-- BEGIN Selected passage --
# Inductive Node classification using GraphSAGE
---  

In this tutorial, we will use `Scikit-Network` [1] implementation of $\texttt{GraphSAGE}$ [2], a Graph Neural Network model, to solve a node classification task on [wikivitals dataset](https://netset.telecom-paris.fr/pages/wikivitals.html).  

The visualizations in this tutorial are built using [UMAP](https://umap-learn.readthedocs.io/en/latest/) [3] and [Plotly](https://plotly.com/graphing-libraries/).

References:
* [1] T. Bonald, N. de Lara, Q. Lutz, B. Charpentier (2020), [Scikit-network: Graph Analysis in Python](https://www.jmlr.org/papers/volume21/20-412/20-412.pdf)
* [2] Hamilton, W. Ying, R., & Leskovec, J. (2017), [Inductive Representation Learning on Large Graphs.](https://arxiv.org/pdf/1706.02216.pdf)
* [3] L. McInnes, J. Healy, J. Melville (2018), [Umap: Uniform manifold approximation and projection for dimension reduction.](https://arxiv.org/pdf/1802.03426.pdf?source=post_page---------------------------)

**Install and imports**

In [None]:
!pip install numpy==1.22
!pip install scikit-network

In [None]:
from IPython.display import SVG

import numpy as np
from scipy import sparse
import warnings
warnings.filterwarnings("ignore")

from sknetwork.classification import get_accuracy_score
from sknetwork.data import load_netset
from sknetwork.gnn import GNNClassifier
from sknetwork.linalg.normalization import normalize
from sknetwork.ranking.postprocess import top_k
from sknetwork.utils import get_degrees
from sknetwork.visualization import svg_graph

# 1. Introduction

### 1.1 GraphSAGE

Recently, deep learning methods showed significant performance in prediction tasks in numerous research fields, including computer vision and natural language processing. **Graph Neural Network (GNN)** approaches have been specifically designed to take advantage of these great performances while applying them to graphs.
-- END Selected passage --
-- BEGIN Data section --
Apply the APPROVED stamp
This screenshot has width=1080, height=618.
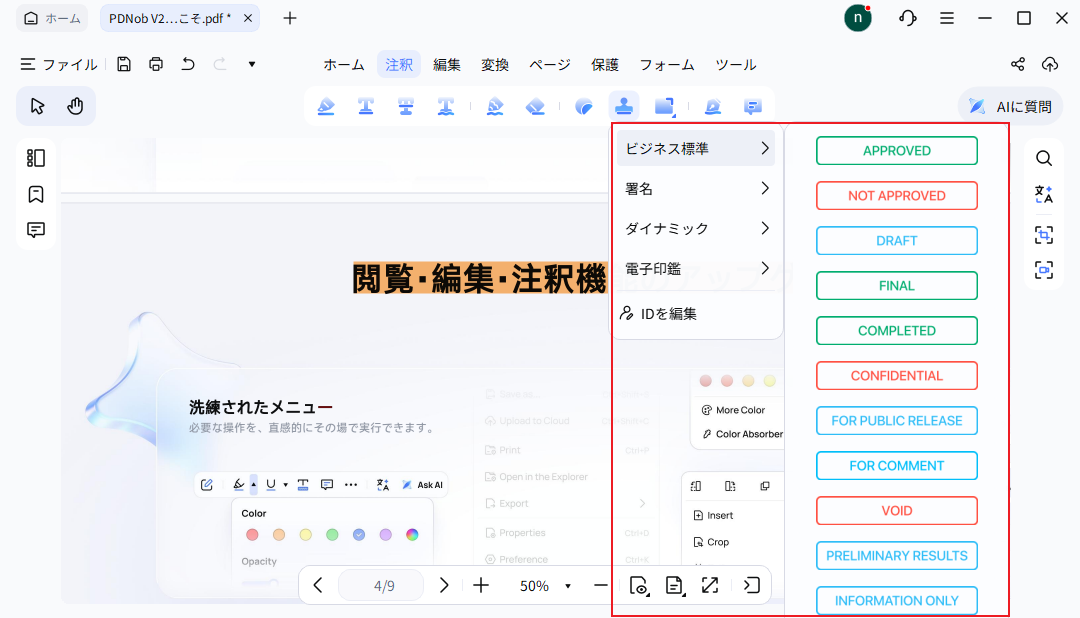click(896, 150)
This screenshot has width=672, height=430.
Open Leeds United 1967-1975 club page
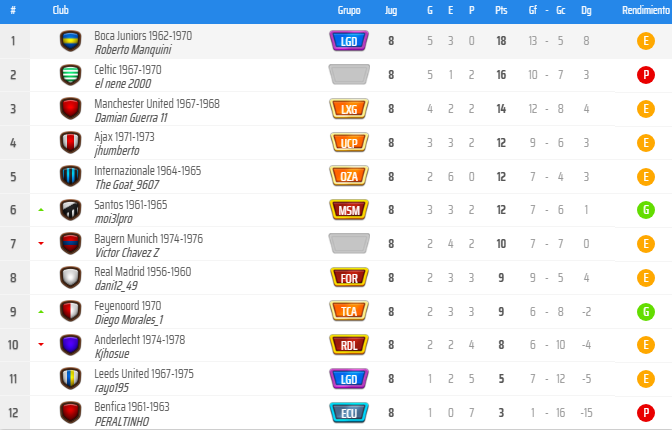144,373
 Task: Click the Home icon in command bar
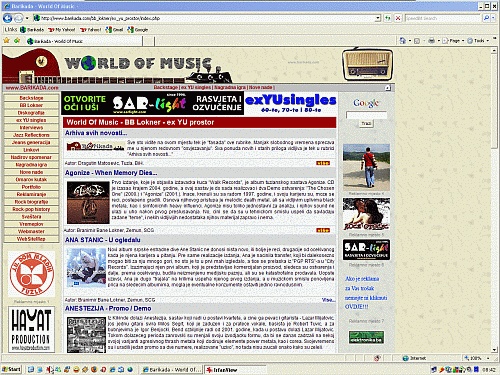[x=403, y=41]
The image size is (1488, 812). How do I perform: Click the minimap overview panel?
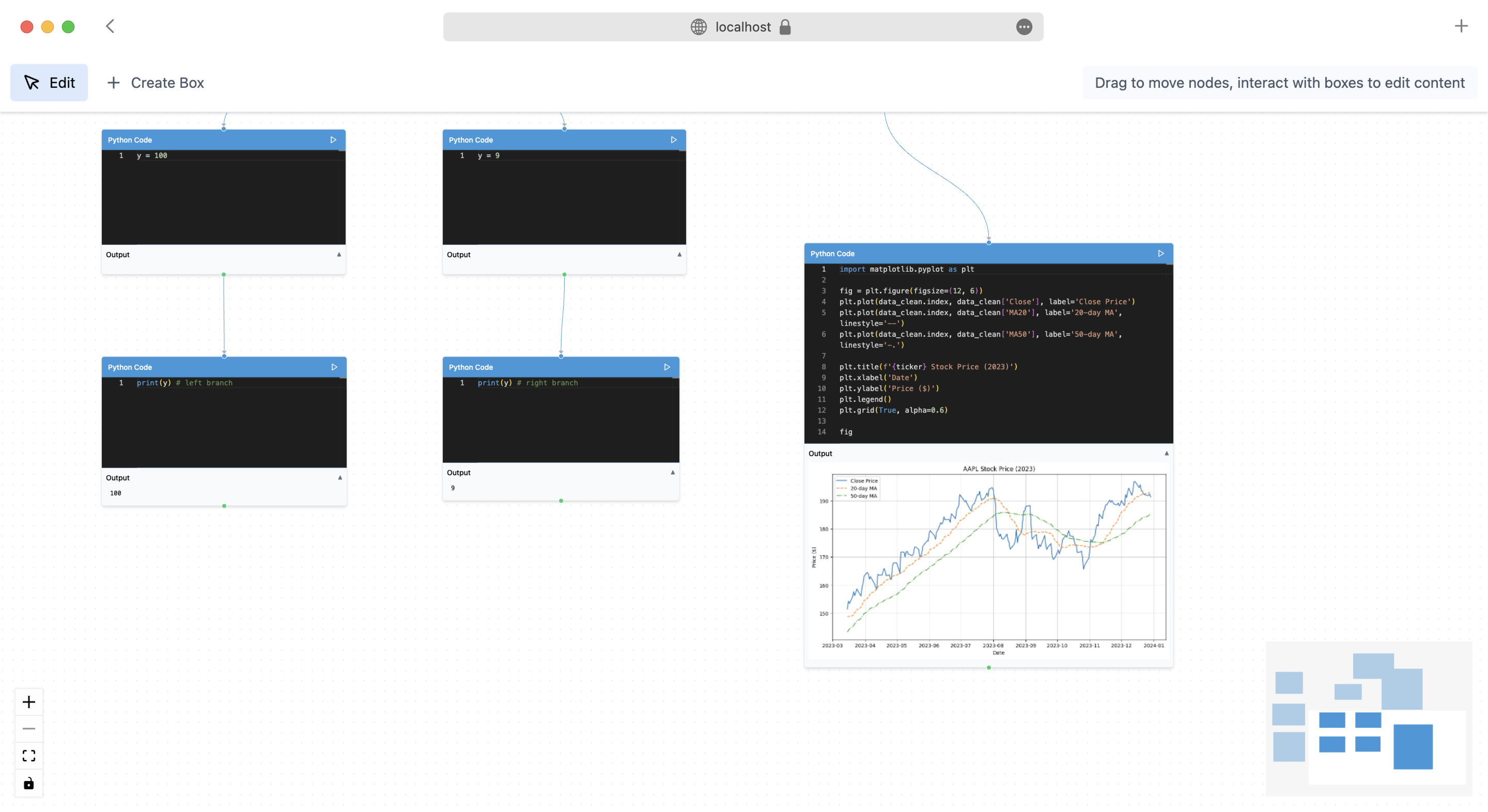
-- END Data section --
### Written exercise 1:
According to the GraphSAGE tutorial, which tools are used to build its visualizations?
### Written exercise 2:
Carry on writing the GraphSAGE tutorial, starting right after its last sentence.
You won't need the listing for any of this.

### Task output 1:
UMAP and Plotly.

### Task output 2:
One of these methods, $\texttt{GraphSAGE}$, has been created to generalize well to **unseen nodes**, in an *inductive* manner. The approach relies on a context-based similarity assumption, which states that nodes in the same neighborhood are similar and thus should be close in the embedding space. In addition to the aggregation scheme developed in previous GNN methods, $\texttt{GraphSAGE}$ also includes a **sampling** module which allows to reduce the computation time of the learning process. 

The embedding generation process for a graph $\mathcal{G}=(\mathcal{V}, \mathcal{E})$ works as follows: at each layer $k$, we (i) aggregate information from node's $v \in \mathcal{V}$ neighborhood $\mathcal{N}(v)$, using $\texttt{AGGREGATE}$ function (e.g mean) to produce the neighborhood representation of node's $v$, $h^{k}_{\mathcal{N}(v)}$ and (ii) use $\texttt{CONCAT}$ function (e.g concatenation or sum in practice) on both the neighborhood representation $h^{k}_{\mathcal{N}(v)}$ and the node's previous representation $h^{k-1}_v$ to produce the final embedding of node $v$, $h^{k}_v$.

$$
h^{k}_{\mathcal{N}(v)} \leftarrow \text{AGGREGATE}_k(\{h_{u}^{k-1}, \forall{u} \in \mathcal{N}(v)\}) \\
h^{k}_{v} \leftarrow \sigma \biggl(W^{k} \cdot \text{CONCAT}\big(h^{k-1}_v, h^{k}_{\mathcal{N}(v)}\big) \biggl)
$$

Such a model can be trained specifically on a downstream machine learning task, such as node classification, by using a loss function which enforces similar nodes to be close in the embedding space, and non-similar nodes to be set further appart.  

Note: Different aggregators are used in [2] (`mean`, `LSTM`, `MaxPooling`). In this tutorial, we will use the `mean` aggregator.

### 1.2 Scikit-network and sparse formats  

Scikit-network is a Python package for the analysis of large graphs. For this purpose, it uses memory-efficient representation of graphs as sparse matrices in [CSR](https://docs.scipy.org/doc/scipy/reference/generated/scipy.sparse.csr_matrix.html)  (Compressed Sparse Row) format.  
Let's see how this format works.

In [None]:
# Random matrix (dense format)
X_dense = np.random.randint(3, size = (10,5))
X_dense

In [None]:
# Convert to sparse CSR format
X_csr = sparse.csr_matrix(X_dense)
X_csr

Our matrix is now in CSR format. We can get useful information about it using specific parameters.

In [None]:
X_csr.shape

In [None]:
# Number of non-zero values
X_csr.nnz

Our matrix is stored as 3 arrays accessible as parameters of the CSR matrix: 
* `indices`: array of column indices
* `data`: array of corresponding non-zero values
* `indptr`: points to row starts in `indices` and `data`

In [None]:
X_csr.indices

In [None]:
X_csr.indptr

In [None]:
X_csr.data

# 2. Node classification

In node classification task, the goal is to predict the categorical label of nodes in a graph. For this purpose, we can use deep-learning based graph models, such as $\texttt{GraphSAGE}$, to convert high-dimensional objects into low-dimensional latent space, then use these learned representations to predict the belonging class of each node.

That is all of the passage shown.